Forum Discussion
Deny traffic between VNETs when using peering Bastion Host VNET?
Like many fans of Bastion Host, I was really excited to see that Bastion Host can be used across peered VNETs.
I gave this a bit of thought before going ahead and seeking thoughts on below.
If I'm peering a VNET from the Bastion Host VNET to a bunch of other VNETs solely for this purpose, e essentially increasing our attack surface after opening up all traffic between the VNETs (even without allowing gateway transit).
The situation I envisaging is that if 1 VMs in a peered subnet is compromised (not via RDP), attacker can use lateral movement using any port other than 22/3389 to attack other VMs.
Naturally I can't ammend the default any-any rule for VNETs in the NSG.
So I see 2 options really.
1. Add an explicit deny-all rule for inbound from the VNET (lower priority of course than inbound allowing 22/3389 from Bastion Subnet)
2. Don't be so overly cautious and do nothing!

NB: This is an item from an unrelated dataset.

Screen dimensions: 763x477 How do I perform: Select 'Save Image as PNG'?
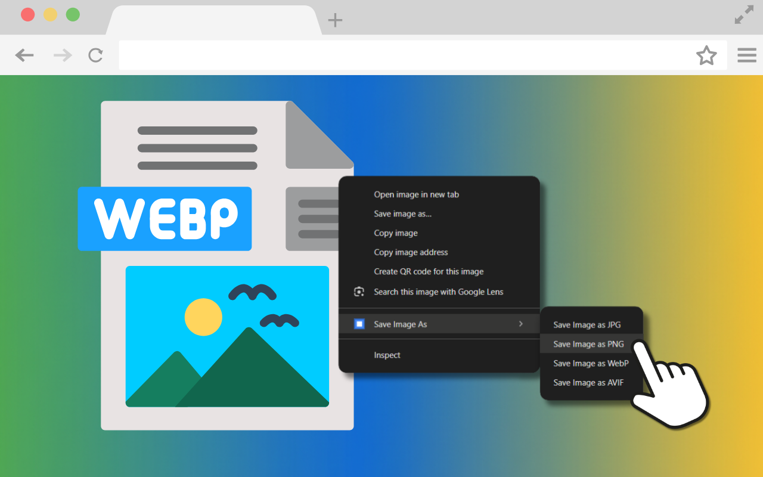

Keen for thoughts and feedback!
- You could add a Deny All if you worried about it, then look at Application Security groups to group your servers and only allow specific traffic between them (ie between App and DB servers only).
Then it is visibility, so either a Network Virtual Appliance or look at implementing Traffic Analytics - https://docs.microsoft.com/en-us/azure/network-watcher/traffic-analytics- Thanks Luke. That's a bit better, but unless I'm mistaken, doesn't address the main issue.
In my scenario, the peering is purely for Bastion Host, no need for any traffic between the VMs directly. So specifying which traffic between the VMs is allowed won't address this.